Heineman, who is also the film’s cinematographer, is an appropriately undetectable presence, though perhaps deceptively so. While some documentarians openly track their own self-discovery during the filmmaking process, or reveal an apparent agenda, his seems to be simple: Witness. Know what is happening; see it with your own eyes. He may pretend he’s only opening the curtains, but in truth, he chose what would appear on stage. And at times, he may show too much—he includes footage of men being shot in the head, and bodies being crucified in the streets. It poses an ethical question twice over: one, is it his to show? And two, is it right for people like me, perhaps in between errands and to-go cups of coffee, to sit safely in a dark theater and watch the precise moment that life leaves another human? I don’t know. Knowledge is power, that much is certain; it’s the belief that keeps the men of R.B.S.S. doing their dangerous work, and is ostensibly what inspires Heineman to tell the stories he does.
But knowledge is also responsibility, and Heineman gives us no answers to our helpless, “What now?” question. There’s no plug after the credits, no “you can send money here or supplies there” links, no informative “What Can You Do to Help?” sidebar. Afterall, this is art, not an NGO brochure. Heineman shows us these men, shows us their chain smoking, their embarrassed laughter at the scantily-clad women in German advertisements, their tears as they’re safely reunited with each other, their shaking hands as they look through photos of the people they’ve lost. He’s after an emotional response, not a political one, but it’s up to us if we’re going to let ourselves be affected or just informed. (In one of his only missteps, Heineman frames the film with footage of the group receiving a journalism award in New York, as if we require something Western to help us identify with these Syrian Others.)
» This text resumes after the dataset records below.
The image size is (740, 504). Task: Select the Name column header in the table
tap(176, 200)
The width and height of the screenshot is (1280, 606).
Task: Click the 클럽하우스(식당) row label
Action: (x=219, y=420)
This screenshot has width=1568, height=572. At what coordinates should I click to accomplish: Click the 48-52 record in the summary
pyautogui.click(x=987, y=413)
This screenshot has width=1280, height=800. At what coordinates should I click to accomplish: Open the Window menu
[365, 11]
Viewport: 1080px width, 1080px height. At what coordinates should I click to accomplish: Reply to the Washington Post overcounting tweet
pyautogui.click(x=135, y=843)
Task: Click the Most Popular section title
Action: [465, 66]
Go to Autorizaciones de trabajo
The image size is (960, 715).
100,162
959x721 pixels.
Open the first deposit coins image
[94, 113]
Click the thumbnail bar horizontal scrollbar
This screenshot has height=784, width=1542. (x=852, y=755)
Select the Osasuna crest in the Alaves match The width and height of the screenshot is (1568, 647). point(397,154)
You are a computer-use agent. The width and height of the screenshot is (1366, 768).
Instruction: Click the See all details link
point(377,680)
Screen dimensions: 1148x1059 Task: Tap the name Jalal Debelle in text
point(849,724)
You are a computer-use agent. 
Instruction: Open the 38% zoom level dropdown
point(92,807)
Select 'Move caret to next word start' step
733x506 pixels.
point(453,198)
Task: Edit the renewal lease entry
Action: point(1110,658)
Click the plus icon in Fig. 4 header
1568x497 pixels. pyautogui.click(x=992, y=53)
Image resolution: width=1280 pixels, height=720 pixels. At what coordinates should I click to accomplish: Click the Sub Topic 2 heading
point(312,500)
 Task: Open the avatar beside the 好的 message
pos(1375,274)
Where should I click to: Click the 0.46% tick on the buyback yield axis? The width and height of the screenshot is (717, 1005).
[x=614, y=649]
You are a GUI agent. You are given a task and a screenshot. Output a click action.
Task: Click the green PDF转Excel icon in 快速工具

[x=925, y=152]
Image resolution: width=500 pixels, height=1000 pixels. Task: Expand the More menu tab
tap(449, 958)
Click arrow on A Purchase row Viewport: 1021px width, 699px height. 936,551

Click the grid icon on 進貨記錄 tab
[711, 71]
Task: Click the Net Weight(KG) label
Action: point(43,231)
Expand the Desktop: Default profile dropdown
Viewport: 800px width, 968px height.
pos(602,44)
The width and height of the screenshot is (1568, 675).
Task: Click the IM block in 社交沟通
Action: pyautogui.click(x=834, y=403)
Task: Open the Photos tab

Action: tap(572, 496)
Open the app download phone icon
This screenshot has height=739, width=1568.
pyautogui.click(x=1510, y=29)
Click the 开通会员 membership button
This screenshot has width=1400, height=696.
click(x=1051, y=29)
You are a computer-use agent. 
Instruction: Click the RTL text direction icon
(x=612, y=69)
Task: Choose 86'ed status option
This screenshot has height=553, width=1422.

As I was walking out of the film, feeling some mixture of sobered, uneasy, and thankful, the man next to me said “Well that was educational, but BORING.” It took all my self control not to retort “I’m sorry the truth doesn’t compel you.” But initial sassy comeback aside, the interaction broke my heart, because it’s a response I’m guilty of daily—one of apathy, one of cynicism, one of “I’m no longer being entertained.” At one point, Mohamed says “ISIS is not just a Syrian problem…it’s reached Europe and it’s reached America.” No doubt this will confirm the fear and anxiety many Americans are already feeling. But the point is, it’s not our fear that should compel us to care about Raqqa and the people of Syria, nor should it take graphic footage to incite our outrage, nor relatable anecdotes to arouse our empathy. We should care because they’re humans, period, and there’s nothing they need do to earn our compassion.
So I guess, for starters, that’s our “What now?” assignment: Let us never let our big or little lives exhaust us of our ability to feel compassion. Be that for Syrian refugees or the guy in the seat next to us who seems to be missing the point.